:: Provided material ::
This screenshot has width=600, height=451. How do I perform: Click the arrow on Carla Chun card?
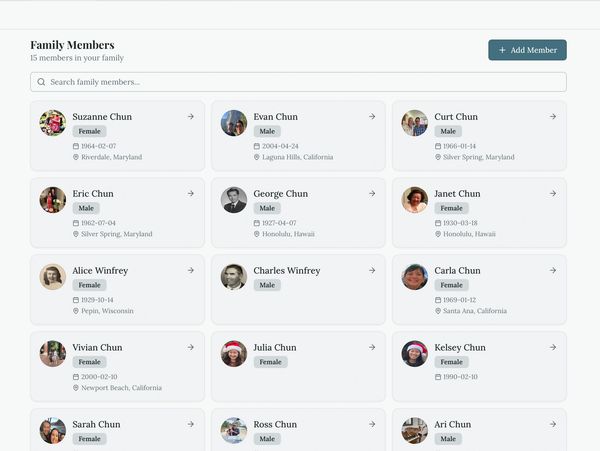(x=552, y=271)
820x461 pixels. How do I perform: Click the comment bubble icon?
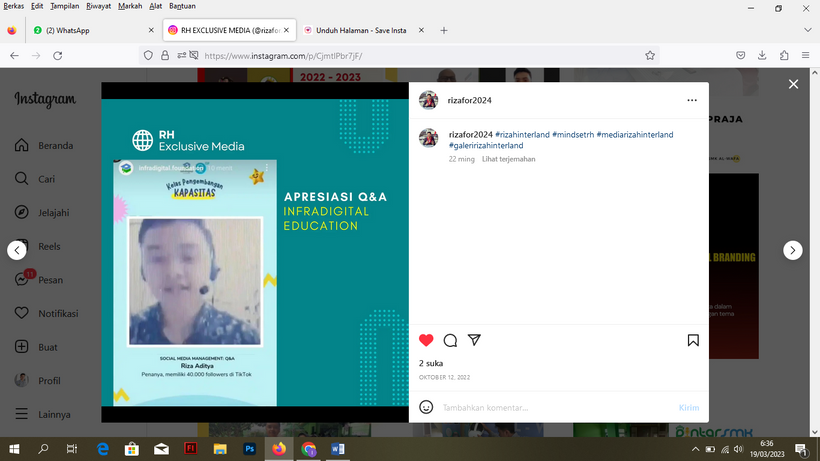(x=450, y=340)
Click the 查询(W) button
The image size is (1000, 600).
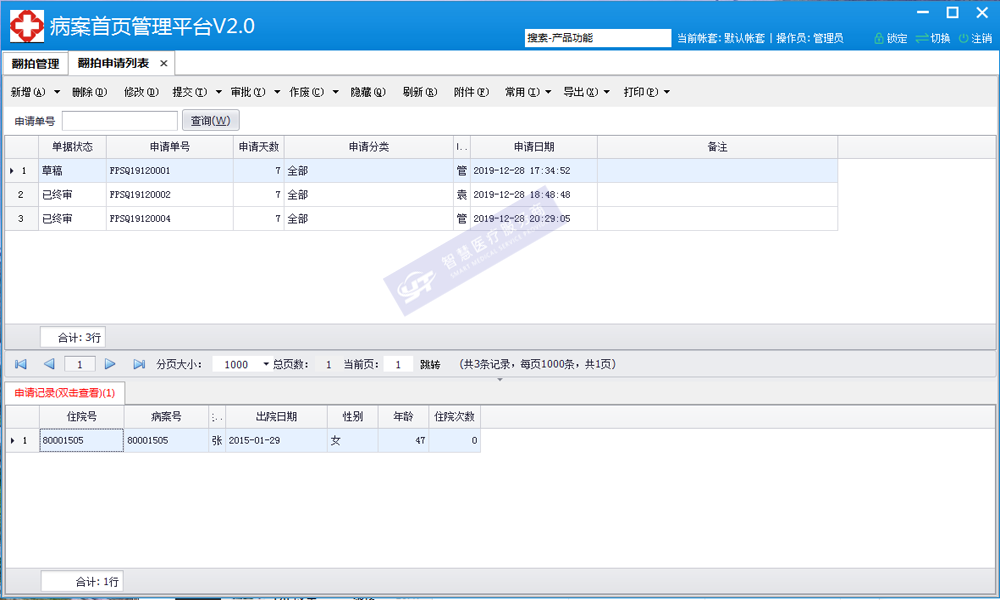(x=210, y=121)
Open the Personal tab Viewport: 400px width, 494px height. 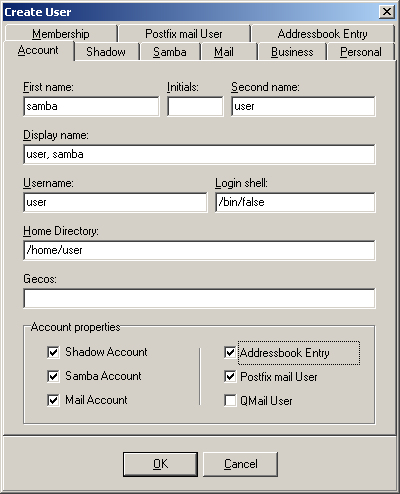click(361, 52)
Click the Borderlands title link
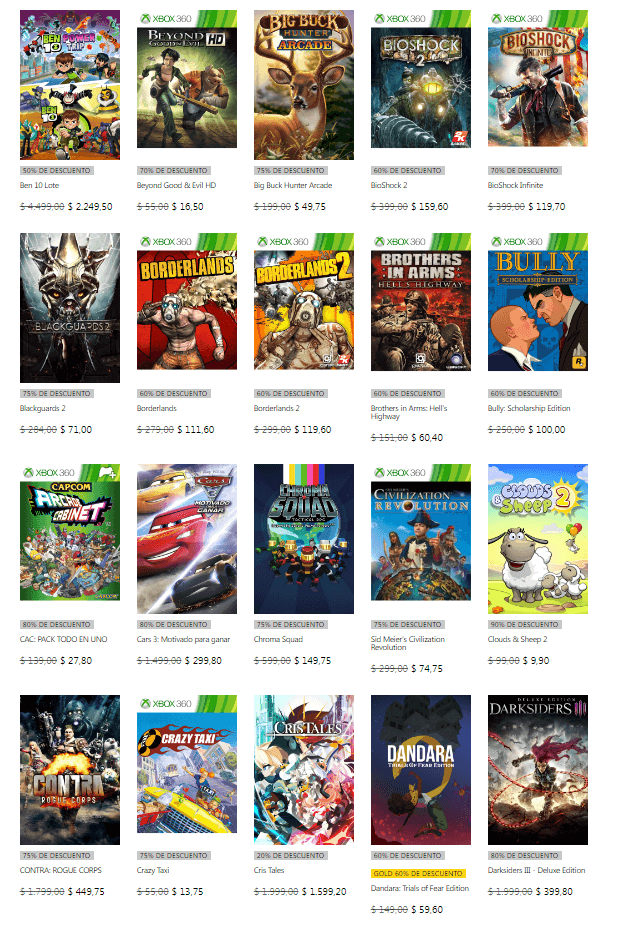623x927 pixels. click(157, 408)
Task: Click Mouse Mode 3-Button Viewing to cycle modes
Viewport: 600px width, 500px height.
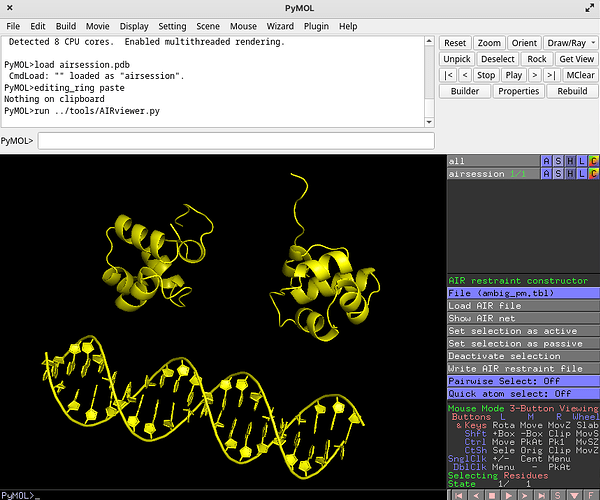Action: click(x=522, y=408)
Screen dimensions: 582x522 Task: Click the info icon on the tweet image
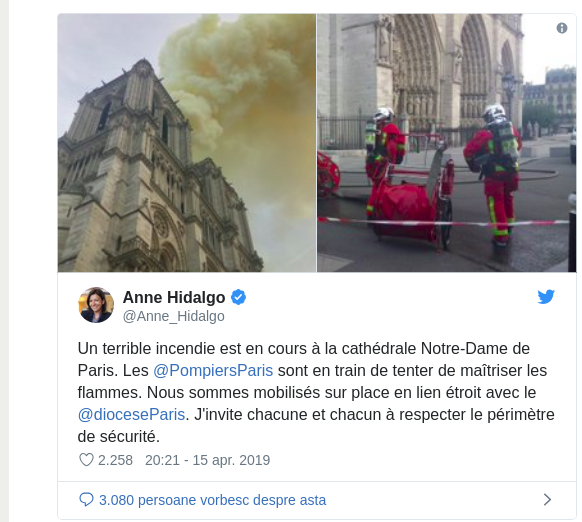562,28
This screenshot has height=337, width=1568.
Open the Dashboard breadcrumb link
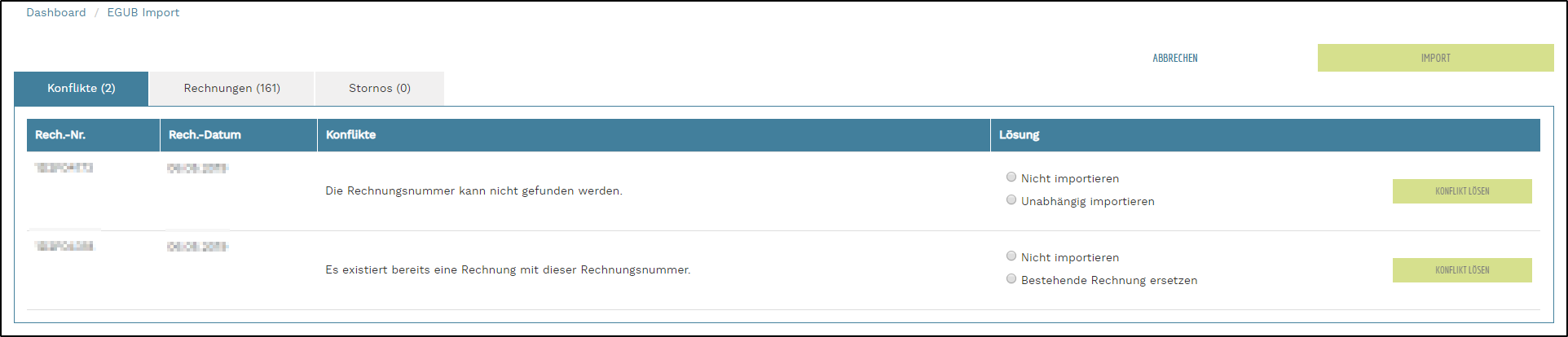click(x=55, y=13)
:::
Required action. Quote exactly, and nothing besides, the lines from the one with "This screenshot has height=337, width=1568." through the end of the records above; include both ends and omit the pictures.

Response.
This screenshot has height=337, width=1568.
Open the Dashboard breadcrumb link
click(x=55, y=13)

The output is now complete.